***** Text provided *****

Theory of Operation:
Controller:
A Texas Instruments MSP430 micro controller (MPU) is used to control the rig. This is a 16 bit processor, with 8K of
Flash memory, 256 bytes of RAM, two 64 byte “information” Flash memory locations, 23 I/O ports, and internal 8 MHz R/C
clock oscillator. The main reason this part was chosen was for it very low operating current, a mere 260 u amps per MHz of
clock frequency. An external 32.756 kHz watch crystal is used as a time base for the keyer and side tone oscillator. The
internal 8 MHz R/C oscillator has a wide tolerance and is temperature dependent, making it less suitable for exact timing
tasks.
The primary function of the processor is to control the DDS chip, which is the VFO for the rig. On power up, the
processor looks at two pins on the filter board to determine which band is being used. From that, it then loads constants for
the transmit frequency. The actual DDS phase accumulator data is then calculated for that operating frequency, based on
the DDS reference oscillator frequency.
At the same time the transmit frequency is calculated, an IF offset is added or subtracted to the transmit frequency.
This number is loaded into the DDS chip for use as the receivers LO frequency. As the receiver is tuned up and down the
band, a new phase word is calculated. This ensures that the actual operating frequency and the frequency the Audio
frequency Annunciator (AFA) closely match.
The secondary function of the processor is to implement an Iambic keyer, and to handle the various control
functions which are need to switch between receive and transmit. It also generate the side tone.

***** Dataset extract *****

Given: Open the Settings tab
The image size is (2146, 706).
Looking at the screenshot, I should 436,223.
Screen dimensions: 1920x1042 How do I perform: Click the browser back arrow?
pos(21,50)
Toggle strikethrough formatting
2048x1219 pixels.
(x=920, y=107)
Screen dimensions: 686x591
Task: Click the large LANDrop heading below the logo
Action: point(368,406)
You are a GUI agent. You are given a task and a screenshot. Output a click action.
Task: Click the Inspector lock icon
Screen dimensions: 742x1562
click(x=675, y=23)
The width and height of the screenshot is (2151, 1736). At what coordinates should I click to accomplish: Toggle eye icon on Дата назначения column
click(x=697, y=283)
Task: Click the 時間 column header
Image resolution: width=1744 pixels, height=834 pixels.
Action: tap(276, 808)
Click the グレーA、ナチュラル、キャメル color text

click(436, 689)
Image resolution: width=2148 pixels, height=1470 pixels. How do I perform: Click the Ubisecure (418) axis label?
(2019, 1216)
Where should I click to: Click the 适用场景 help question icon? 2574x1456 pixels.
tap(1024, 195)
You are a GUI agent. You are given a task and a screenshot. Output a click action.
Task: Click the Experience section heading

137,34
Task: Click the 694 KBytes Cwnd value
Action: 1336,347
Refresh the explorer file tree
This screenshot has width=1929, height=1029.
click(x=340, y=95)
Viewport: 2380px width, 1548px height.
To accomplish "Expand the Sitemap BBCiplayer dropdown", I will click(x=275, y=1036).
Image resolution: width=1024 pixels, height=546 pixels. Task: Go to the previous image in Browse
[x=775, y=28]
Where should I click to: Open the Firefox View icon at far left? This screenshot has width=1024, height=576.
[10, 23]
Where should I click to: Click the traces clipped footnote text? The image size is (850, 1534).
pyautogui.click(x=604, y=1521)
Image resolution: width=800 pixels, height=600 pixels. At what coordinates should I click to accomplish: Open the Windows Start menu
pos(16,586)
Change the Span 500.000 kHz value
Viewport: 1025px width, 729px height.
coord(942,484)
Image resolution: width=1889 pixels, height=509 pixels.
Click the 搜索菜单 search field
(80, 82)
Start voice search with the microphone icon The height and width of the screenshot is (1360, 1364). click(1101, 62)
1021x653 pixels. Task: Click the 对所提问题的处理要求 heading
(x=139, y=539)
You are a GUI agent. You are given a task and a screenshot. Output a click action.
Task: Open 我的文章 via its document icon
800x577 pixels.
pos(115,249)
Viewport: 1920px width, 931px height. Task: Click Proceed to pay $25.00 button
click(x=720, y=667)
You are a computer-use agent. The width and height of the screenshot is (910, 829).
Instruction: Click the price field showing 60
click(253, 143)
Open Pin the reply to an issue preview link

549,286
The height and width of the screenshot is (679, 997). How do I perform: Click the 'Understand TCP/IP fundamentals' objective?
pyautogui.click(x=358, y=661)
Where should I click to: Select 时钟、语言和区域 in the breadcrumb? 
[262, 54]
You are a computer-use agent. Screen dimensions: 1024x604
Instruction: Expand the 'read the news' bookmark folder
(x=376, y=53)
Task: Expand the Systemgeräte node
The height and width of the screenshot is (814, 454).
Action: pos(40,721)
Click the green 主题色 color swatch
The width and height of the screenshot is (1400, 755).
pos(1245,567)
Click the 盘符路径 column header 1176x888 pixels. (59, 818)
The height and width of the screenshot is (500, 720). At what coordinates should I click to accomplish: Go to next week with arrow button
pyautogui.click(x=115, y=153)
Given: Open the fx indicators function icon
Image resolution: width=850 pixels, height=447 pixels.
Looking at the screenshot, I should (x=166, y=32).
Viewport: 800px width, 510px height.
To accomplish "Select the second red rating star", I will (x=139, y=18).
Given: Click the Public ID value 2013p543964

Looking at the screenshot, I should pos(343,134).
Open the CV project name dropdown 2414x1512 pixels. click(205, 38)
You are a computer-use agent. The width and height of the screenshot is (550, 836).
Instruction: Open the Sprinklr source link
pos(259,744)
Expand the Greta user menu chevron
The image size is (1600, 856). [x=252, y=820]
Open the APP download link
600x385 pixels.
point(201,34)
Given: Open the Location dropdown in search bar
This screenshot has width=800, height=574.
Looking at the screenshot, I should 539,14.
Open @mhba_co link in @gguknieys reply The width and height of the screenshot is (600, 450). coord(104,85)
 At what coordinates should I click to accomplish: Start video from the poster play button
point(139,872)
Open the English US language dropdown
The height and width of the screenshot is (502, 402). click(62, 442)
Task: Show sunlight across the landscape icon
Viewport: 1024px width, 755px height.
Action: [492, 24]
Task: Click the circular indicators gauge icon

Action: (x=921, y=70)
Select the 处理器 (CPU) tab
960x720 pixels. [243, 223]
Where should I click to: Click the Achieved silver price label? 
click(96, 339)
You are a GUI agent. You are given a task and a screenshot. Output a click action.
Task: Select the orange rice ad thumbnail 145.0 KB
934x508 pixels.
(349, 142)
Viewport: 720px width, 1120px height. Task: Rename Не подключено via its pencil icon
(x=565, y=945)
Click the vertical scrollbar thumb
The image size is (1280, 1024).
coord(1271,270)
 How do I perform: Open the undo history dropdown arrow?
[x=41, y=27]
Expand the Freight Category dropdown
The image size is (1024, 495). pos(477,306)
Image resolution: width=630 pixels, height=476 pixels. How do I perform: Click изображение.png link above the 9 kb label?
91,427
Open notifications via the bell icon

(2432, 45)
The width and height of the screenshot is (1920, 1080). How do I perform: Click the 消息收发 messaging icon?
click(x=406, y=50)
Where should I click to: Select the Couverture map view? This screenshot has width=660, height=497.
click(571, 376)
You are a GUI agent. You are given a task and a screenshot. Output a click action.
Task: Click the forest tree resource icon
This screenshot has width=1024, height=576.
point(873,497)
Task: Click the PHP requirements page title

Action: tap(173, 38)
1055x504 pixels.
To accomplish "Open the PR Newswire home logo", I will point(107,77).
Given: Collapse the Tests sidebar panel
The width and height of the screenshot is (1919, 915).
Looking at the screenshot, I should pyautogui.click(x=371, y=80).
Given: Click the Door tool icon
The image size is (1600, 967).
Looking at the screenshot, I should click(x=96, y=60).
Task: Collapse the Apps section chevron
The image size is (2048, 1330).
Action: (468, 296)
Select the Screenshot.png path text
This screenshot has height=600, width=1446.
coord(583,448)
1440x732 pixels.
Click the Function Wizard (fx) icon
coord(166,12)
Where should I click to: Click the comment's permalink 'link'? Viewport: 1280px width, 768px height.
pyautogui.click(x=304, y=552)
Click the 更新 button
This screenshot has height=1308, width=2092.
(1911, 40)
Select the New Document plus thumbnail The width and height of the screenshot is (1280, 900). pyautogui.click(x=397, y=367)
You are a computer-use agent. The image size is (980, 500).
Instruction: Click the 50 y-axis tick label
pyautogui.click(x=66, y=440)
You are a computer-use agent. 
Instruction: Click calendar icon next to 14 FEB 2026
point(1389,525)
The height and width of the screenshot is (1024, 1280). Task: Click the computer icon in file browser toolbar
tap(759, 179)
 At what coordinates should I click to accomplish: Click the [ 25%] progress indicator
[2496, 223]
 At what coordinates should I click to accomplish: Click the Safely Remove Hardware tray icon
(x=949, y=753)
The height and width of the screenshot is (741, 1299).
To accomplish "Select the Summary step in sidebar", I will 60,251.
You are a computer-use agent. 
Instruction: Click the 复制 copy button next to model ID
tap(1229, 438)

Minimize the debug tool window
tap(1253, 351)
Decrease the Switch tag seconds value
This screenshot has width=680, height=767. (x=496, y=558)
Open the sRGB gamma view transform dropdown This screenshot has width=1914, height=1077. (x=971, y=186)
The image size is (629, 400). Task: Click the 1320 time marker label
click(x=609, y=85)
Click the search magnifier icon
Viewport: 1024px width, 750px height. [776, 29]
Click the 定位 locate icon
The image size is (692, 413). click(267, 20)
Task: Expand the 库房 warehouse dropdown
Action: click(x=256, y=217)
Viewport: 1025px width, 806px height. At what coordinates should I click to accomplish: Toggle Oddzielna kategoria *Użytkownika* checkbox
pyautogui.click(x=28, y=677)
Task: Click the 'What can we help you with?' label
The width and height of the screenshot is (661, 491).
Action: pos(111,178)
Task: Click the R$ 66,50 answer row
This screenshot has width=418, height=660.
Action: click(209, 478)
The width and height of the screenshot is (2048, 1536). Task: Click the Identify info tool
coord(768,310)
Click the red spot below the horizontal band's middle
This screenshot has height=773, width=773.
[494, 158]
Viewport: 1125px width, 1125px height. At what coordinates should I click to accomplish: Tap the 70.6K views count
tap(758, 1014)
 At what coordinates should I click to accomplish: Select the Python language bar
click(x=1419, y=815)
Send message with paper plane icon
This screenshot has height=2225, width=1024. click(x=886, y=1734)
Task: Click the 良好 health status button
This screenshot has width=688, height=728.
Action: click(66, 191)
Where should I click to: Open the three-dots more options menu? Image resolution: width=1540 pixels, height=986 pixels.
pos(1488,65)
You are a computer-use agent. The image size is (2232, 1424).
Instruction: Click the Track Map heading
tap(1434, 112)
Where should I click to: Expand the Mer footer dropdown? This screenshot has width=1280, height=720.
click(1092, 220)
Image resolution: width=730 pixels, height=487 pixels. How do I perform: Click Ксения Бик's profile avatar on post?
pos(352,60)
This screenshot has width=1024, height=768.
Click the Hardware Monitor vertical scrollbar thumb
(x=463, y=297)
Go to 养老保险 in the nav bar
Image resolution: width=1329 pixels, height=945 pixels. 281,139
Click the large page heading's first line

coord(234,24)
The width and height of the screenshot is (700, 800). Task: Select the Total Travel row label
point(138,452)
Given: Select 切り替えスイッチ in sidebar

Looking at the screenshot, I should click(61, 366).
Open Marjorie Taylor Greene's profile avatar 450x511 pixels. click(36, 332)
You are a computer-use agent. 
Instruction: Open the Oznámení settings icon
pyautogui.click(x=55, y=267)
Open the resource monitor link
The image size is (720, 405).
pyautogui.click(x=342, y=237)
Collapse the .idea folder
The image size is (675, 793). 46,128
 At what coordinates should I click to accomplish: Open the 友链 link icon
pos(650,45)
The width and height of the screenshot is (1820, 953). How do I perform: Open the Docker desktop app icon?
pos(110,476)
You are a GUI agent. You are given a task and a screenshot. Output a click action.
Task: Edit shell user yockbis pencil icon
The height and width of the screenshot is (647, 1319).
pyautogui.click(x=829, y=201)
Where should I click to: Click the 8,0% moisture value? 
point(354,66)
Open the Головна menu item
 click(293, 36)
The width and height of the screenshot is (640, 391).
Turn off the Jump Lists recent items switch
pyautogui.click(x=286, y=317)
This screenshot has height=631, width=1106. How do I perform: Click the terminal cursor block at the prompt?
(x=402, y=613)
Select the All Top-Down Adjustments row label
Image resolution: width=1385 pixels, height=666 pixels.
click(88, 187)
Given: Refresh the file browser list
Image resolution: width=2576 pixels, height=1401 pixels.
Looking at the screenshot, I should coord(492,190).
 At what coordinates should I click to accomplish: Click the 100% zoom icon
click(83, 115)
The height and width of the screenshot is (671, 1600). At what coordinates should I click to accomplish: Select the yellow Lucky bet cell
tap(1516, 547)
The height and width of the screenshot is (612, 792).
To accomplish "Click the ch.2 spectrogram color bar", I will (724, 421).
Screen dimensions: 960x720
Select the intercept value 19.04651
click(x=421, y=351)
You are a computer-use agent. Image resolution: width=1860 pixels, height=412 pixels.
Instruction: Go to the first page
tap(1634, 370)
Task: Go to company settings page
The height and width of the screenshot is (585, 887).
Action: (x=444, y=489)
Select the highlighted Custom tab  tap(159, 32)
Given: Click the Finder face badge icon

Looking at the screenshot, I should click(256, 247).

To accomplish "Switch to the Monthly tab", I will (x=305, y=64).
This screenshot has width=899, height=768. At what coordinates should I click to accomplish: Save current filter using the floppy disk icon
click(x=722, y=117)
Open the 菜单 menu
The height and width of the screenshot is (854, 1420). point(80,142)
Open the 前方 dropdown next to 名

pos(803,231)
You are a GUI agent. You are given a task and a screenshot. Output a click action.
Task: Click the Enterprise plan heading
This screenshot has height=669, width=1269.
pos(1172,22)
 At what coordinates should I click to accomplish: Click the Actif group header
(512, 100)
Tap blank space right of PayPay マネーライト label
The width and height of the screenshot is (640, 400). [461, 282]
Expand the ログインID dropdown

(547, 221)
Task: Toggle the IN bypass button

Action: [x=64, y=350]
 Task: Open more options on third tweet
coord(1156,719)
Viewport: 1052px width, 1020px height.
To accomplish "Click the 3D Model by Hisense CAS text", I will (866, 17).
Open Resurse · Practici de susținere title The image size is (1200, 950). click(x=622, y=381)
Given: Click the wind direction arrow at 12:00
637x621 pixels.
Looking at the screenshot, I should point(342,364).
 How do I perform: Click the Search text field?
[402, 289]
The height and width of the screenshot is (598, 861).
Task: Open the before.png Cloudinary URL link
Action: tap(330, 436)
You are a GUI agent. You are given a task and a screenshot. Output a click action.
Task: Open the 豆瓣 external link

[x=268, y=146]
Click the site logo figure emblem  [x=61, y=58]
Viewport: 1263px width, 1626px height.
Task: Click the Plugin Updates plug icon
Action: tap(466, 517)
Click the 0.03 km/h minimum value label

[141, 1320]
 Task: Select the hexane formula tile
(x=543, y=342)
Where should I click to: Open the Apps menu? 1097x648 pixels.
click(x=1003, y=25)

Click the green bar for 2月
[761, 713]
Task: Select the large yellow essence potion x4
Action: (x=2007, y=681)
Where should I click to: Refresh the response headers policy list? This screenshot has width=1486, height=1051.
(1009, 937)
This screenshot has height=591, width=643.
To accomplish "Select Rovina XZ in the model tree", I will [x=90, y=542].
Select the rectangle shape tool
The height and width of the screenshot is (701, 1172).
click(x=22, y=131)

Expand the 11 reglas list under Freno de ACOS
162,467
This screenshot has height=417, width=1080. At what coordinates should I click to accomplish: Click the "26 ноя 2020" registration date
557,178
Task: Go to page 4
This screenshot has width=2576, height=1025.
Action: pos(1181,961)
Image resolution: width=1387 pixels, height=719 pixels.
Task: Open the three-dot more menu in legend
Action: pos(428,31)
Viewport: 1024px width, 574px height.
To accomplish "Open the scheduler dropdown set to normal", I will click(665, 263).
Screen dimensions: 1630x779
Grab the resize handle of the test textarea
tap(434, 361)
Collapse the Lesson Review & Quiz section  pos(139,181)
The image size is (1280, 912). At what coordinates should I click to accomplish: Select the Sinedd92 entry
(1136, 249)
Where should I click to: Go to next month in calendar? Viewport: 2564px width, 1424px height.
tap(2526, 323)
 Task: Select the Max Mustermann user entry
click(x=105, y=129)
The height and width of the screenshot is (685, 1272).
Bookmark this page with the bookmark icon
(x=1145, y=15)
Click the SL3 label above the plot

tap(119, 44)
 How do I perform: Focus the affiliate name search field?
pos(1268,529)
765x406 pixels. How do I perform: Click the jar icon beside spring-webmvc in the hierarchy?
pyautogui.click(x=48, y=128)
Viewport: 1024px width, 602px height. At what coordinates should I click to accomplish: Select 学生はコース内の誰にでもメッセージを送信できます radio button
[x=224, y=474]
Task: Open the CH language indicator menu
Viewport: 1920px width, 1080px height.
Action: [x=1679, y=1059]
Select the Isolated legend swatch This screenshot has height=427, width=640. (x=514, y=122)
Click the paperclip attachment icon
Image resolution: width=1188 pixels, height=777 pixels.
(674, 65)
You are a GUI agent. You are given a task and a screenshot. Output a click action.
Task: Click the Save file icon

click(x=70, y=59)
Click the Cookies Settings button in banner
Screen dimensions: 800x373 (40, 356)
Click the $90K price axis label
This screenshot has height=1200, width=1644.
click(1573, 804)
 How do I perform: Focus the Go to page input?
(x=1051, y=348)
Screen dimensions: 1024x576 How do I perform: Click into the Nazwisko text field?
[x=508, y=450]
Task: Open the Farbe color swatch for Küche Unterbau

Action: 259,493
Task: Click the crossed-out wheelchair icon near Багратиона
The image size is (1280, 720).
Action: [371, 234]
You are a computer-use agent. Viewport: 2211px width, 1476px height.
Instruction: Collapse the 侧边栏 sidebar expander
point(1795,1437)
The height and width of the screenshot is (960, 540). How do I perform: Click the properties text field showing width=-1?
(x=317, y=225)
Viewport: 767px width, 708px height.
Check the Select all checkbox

*****

* Complete the following:
1. Locate each line in the listing that contains the word "button" and copy those lines.
2. Extend the description of the MSP430 rig controller, starting right after its final sentence.
The listing has no connection to the description of the MSP430 rig controller.

* Results in order:
1.
Viewport: 1920px width, 931px height. Task: Click Proceed to pay $25.00 button
The height and width of the screenshot is (500, 720). At what coordinates should I click to accomplish: Go to next week with arrow button
 At what coordinates should I click to accomplish: Start video from the poster play button
Click the 更新 button
Instruction: Click the 复制 copy button next to model ID
Task: Click the 良好 health status button
Task: Toggle the IN bypass button
Viewport: 1024px width, 602px height. At what coordinates should I click to accomplish: Select 学生はコース内の誰にでもメッセージを送信できます radio button
Click the Cookies Settings button in banner

2.
Power on reset:
The MPU will continue to run down to about 2 volts. Because of the MPU draws very little current, the filter cap
across its supply line will keep it going for a while after power to the board is removed. Therefore, to ensure proper rest
when power is quickly removed and restored, such as when changing band modules, a microprocessor supervisor reset
chip is used to reset the processor when its supply voltage drops below 3.15 volts.
Software listing
There is a file on the CD called “ats3b_digi.s43” which is the program source code. The file can be opened and read by any
word processing program. The software source code is included for those who might be interested in seeing what it takes to
run this rig. Those who are into assembly language programming may want to get the IAR development package for the TI
MPS430 processor so that they can modify and compile the program. The development program can be down loaded from
the TI web site for free, but its a big file. The board for the rig includes a place to connect an in-circuit programmer to (the row
of holes above the MPU), so the MPU can be easily reprogrammed with the proper hardware.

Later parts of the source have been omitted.